Work instructions
Return, exactly and with nothing added, the line with "Task: Vote harmless" together with all lines after it through the end of the data below. No pictures belong in the copy.

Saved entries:

-- Opening Marker --

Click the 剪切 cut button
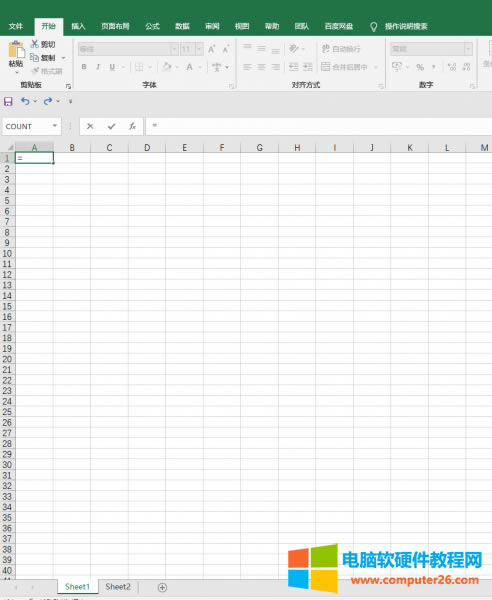The image size is (492, 600). [43, 44]
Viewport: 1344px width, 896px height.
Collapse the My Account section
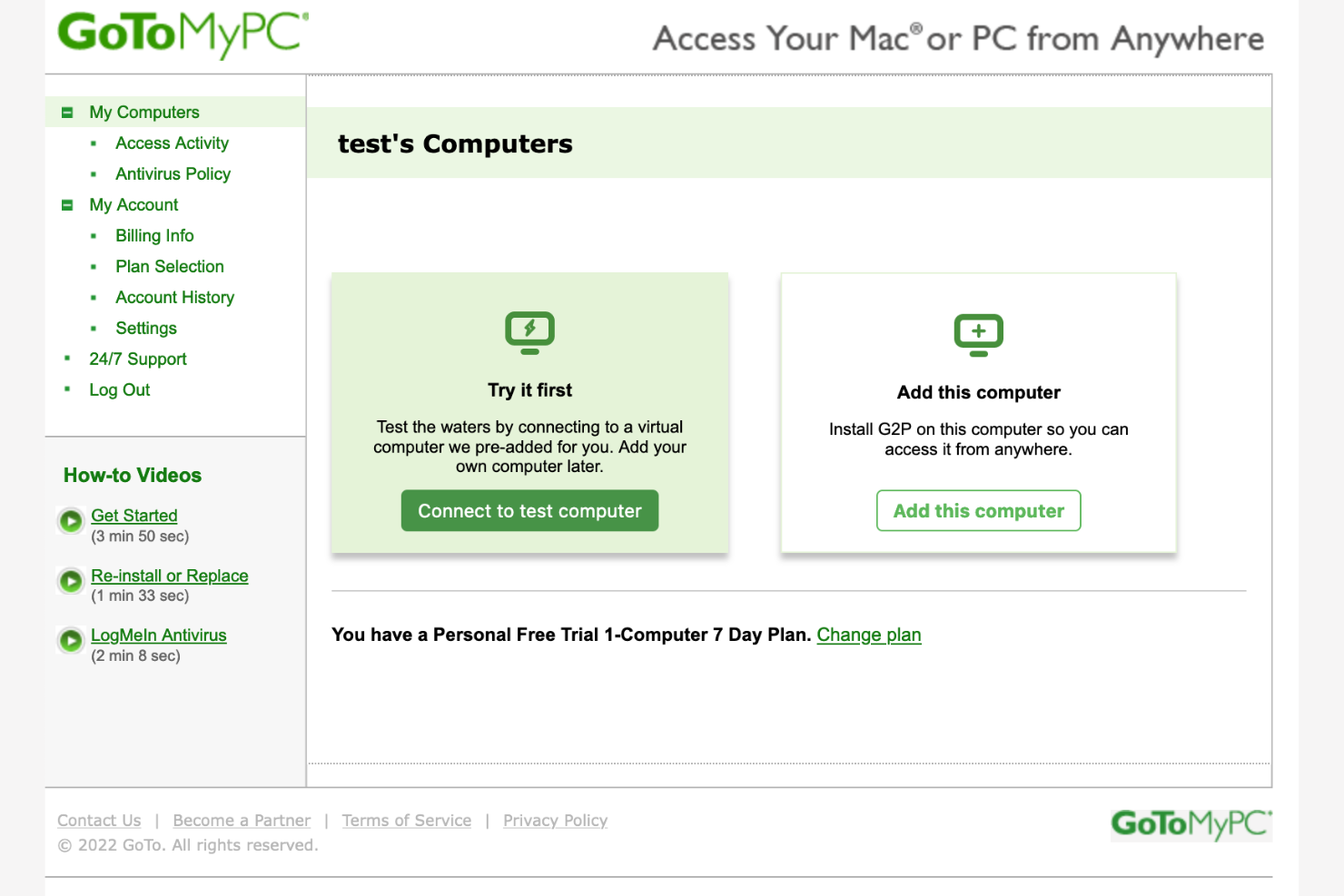coord(67,204)
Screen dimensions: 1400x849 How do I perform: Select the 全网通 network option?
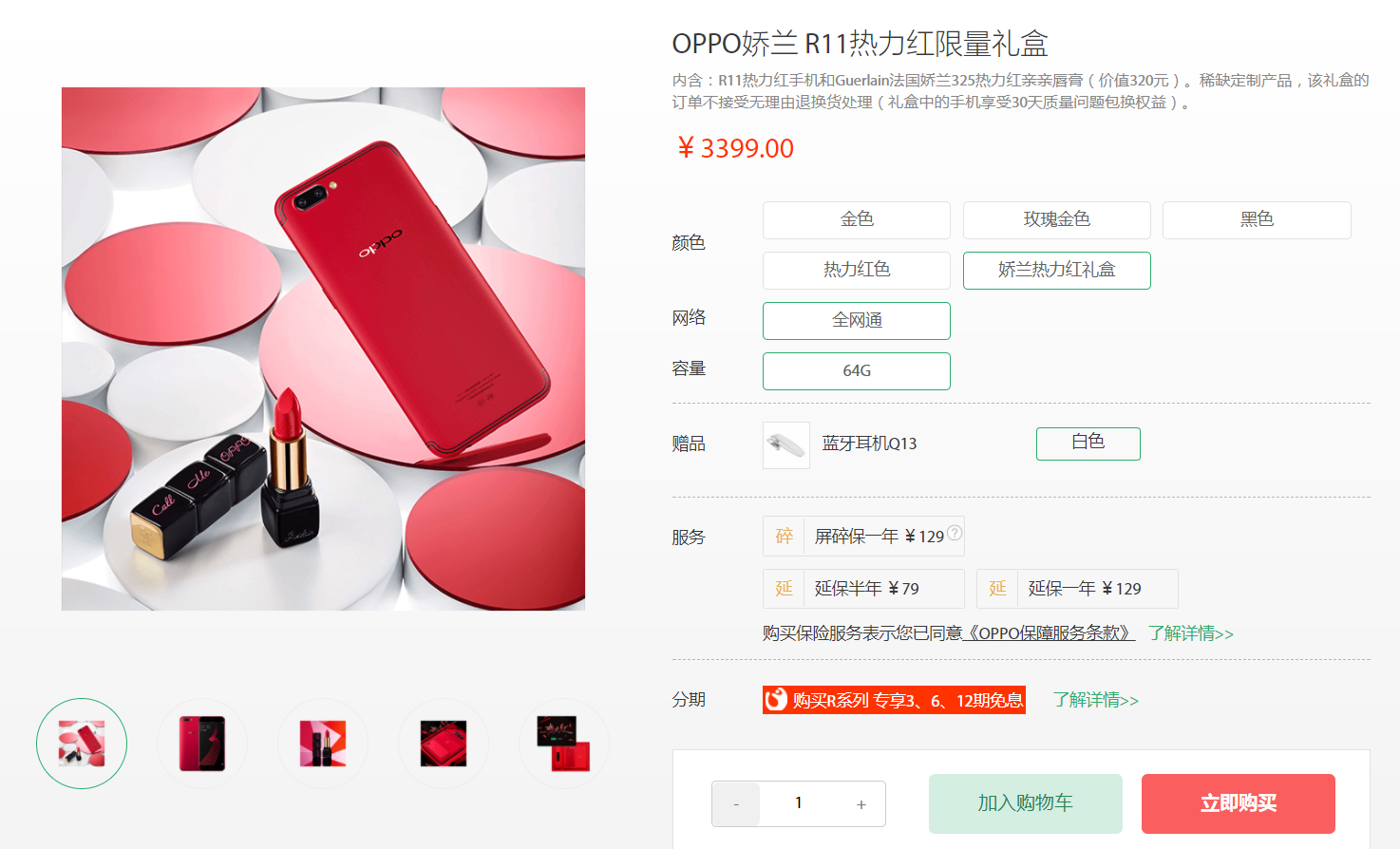[857, 321]
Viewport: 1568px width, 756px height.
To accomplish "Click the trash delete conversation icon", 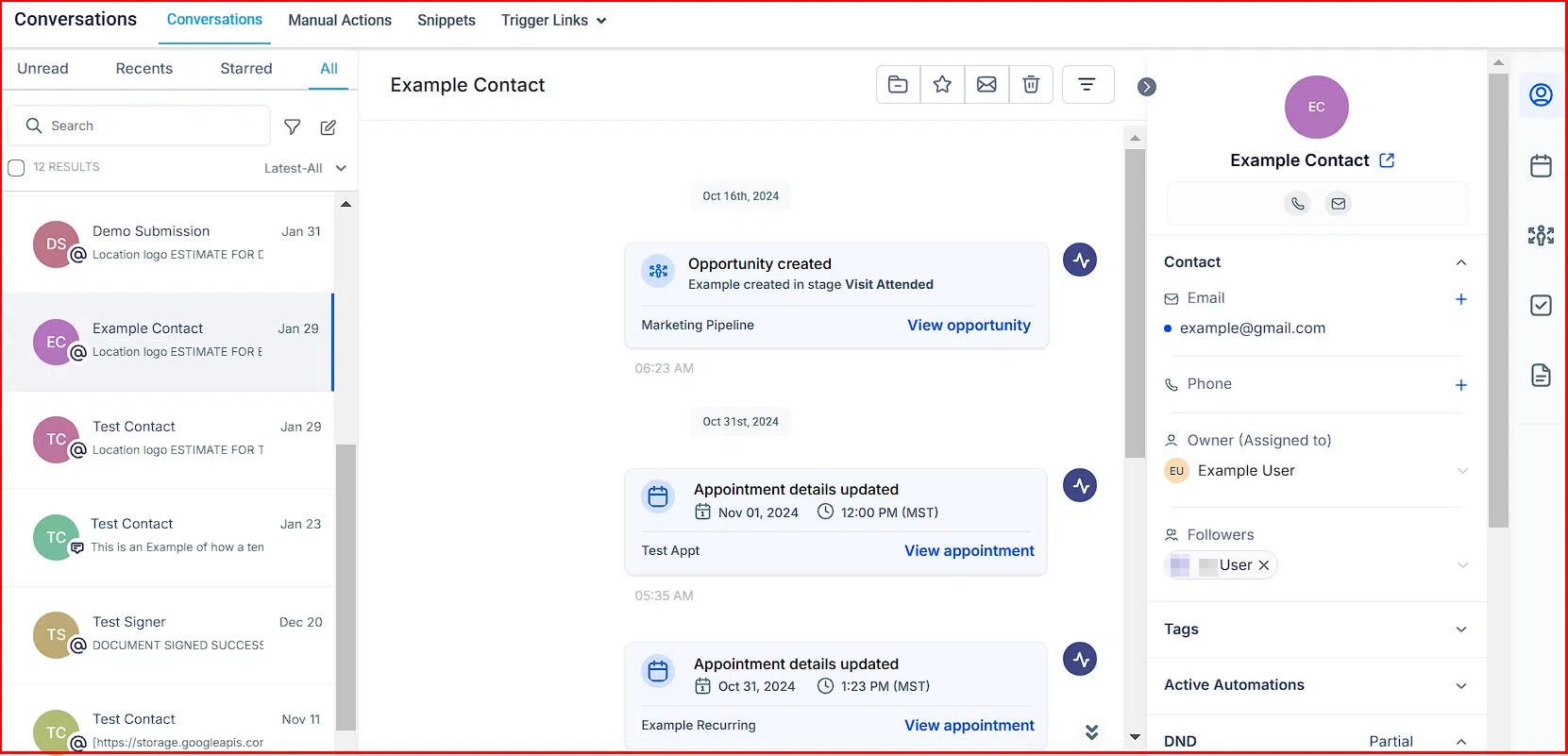I will [1031, 85].
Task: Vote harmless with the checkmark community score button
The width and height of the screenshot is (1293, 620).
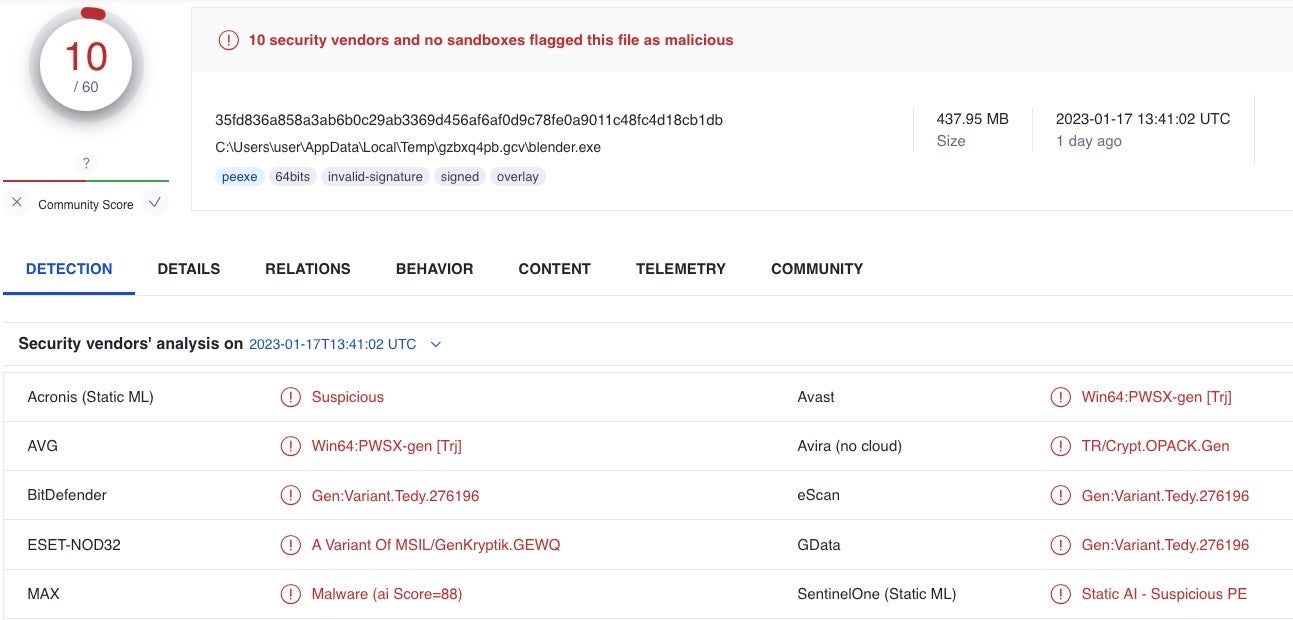Action: pos(154,202)
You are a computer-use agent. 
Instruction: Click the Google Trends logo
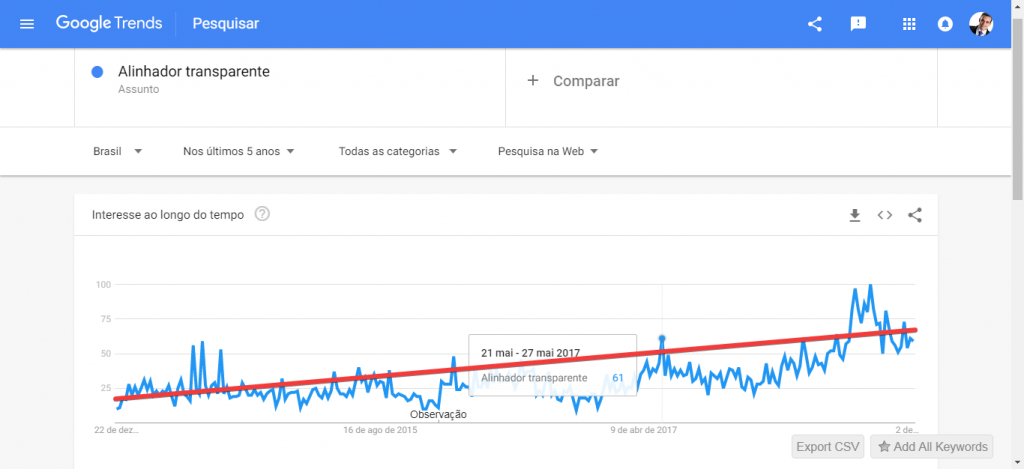tap(109, 24)
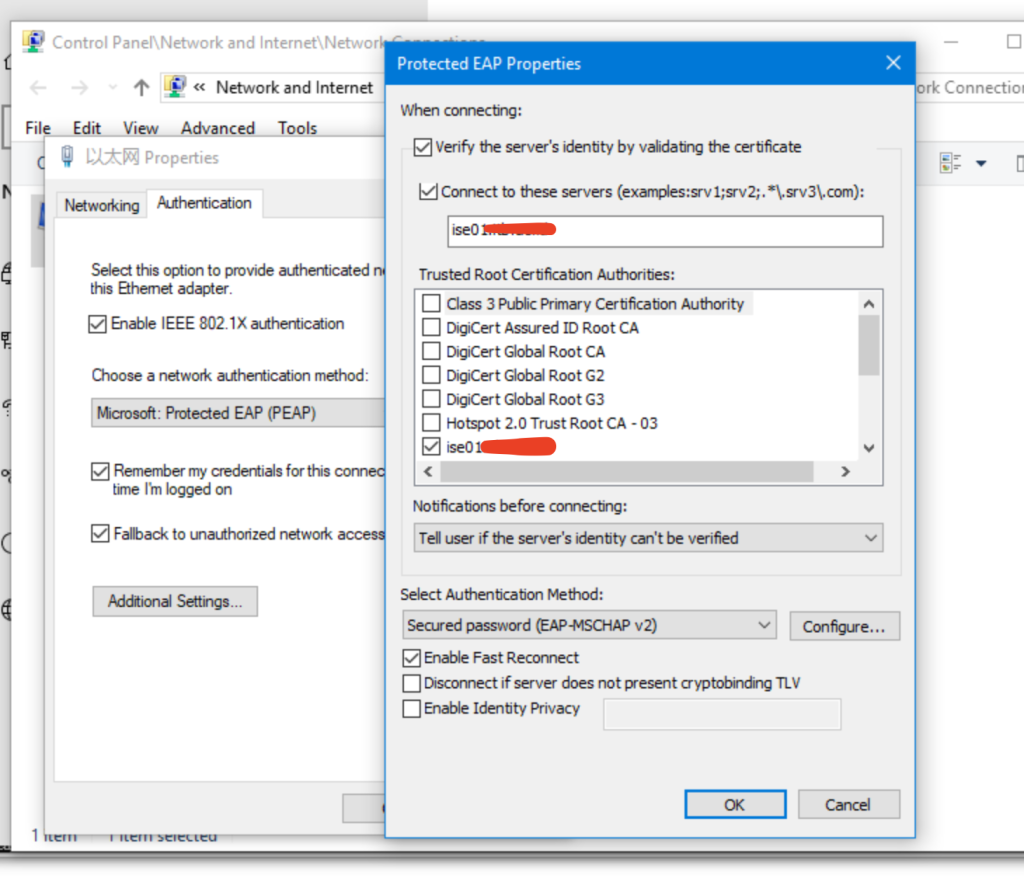Image resolution: width=1024 pixels, height=887 pixels.
Task: Open the Notifications before connecting dropdown
Action: point(649,538)
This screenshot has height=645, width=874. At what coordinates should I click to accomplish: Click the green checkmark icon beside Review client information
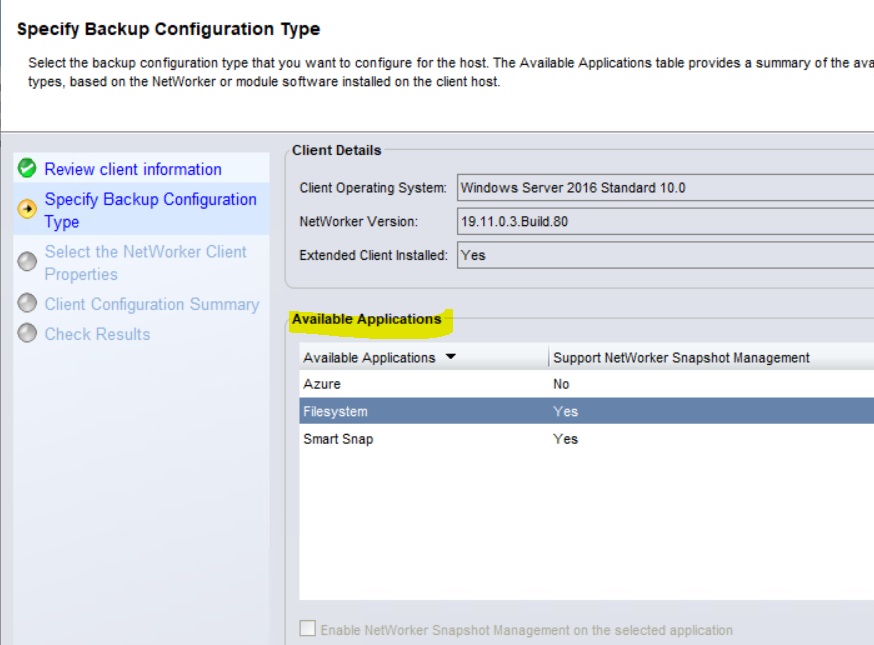pyautogui.click(x=27, y=169)
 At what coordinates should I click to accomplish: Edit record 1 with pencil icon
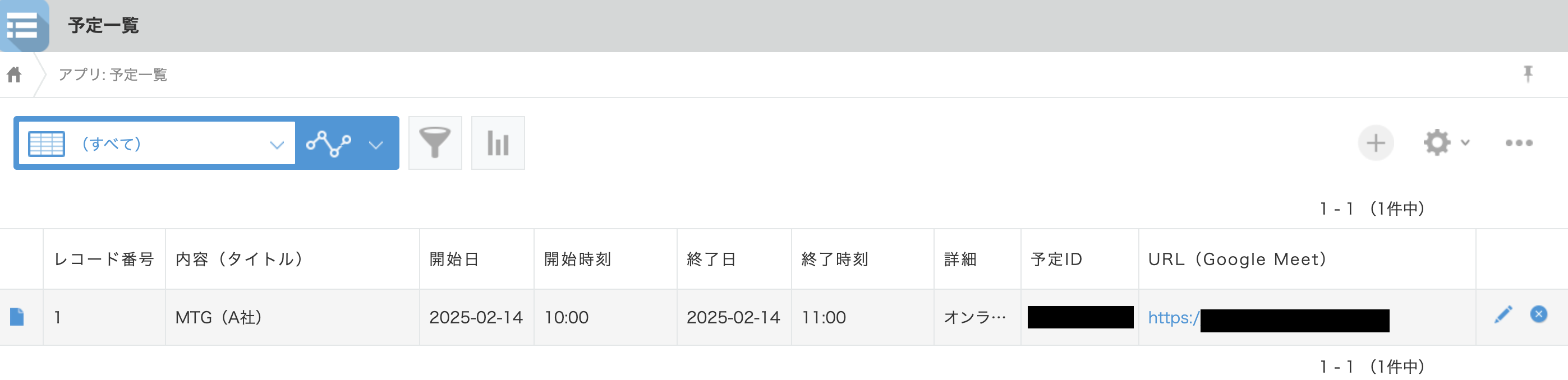click(x=1503, y=314)
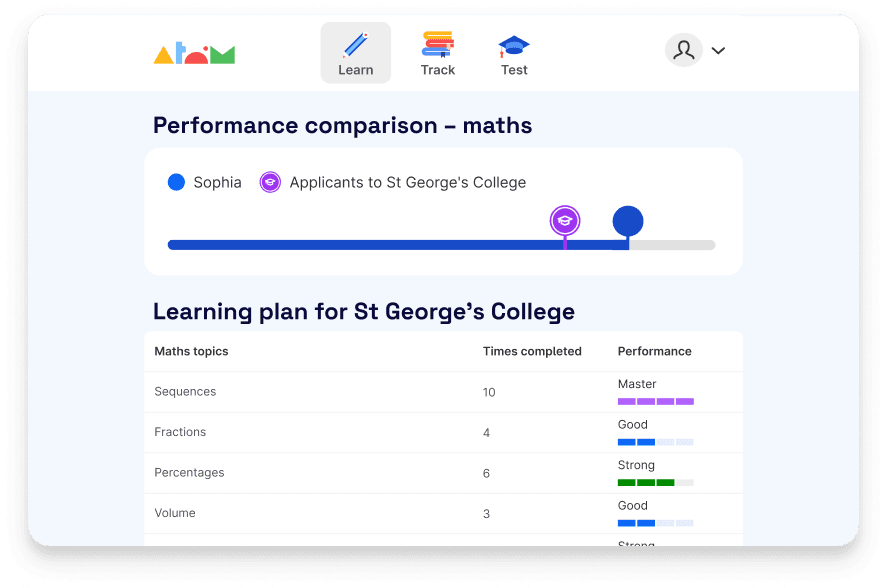Click the Sequences topic row
The width and height of the screenshot is (887, 588).
coord(184,392)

-- Closing Marker --

Your response
Task: Vote harmless with the checkmark community score button
The width and height of the screenshot is (1293, 620).
Action: pos(154,202)
You are a computer-use agent. 
Instruction: Click the Google Trends logo
tap(109, 24)
Image resolution: width=1024 pixels, height=887 pixels.
Task: Open the Notifications before connecting dropdown
Action: point(649,538)
This screenshot has height=645, width=874. At what coordinates should I click to accomplish: Click the green checkmark icon beside Review client information
pyautogui.click(x=27, y=169)
 At what coordinates should I click to accomplish: Edit record 1 with pencil icon
click(x=1503, y=314)
Click the Sequences topic row
The width and height of the screenshot is (887, 588).
coord(184,392)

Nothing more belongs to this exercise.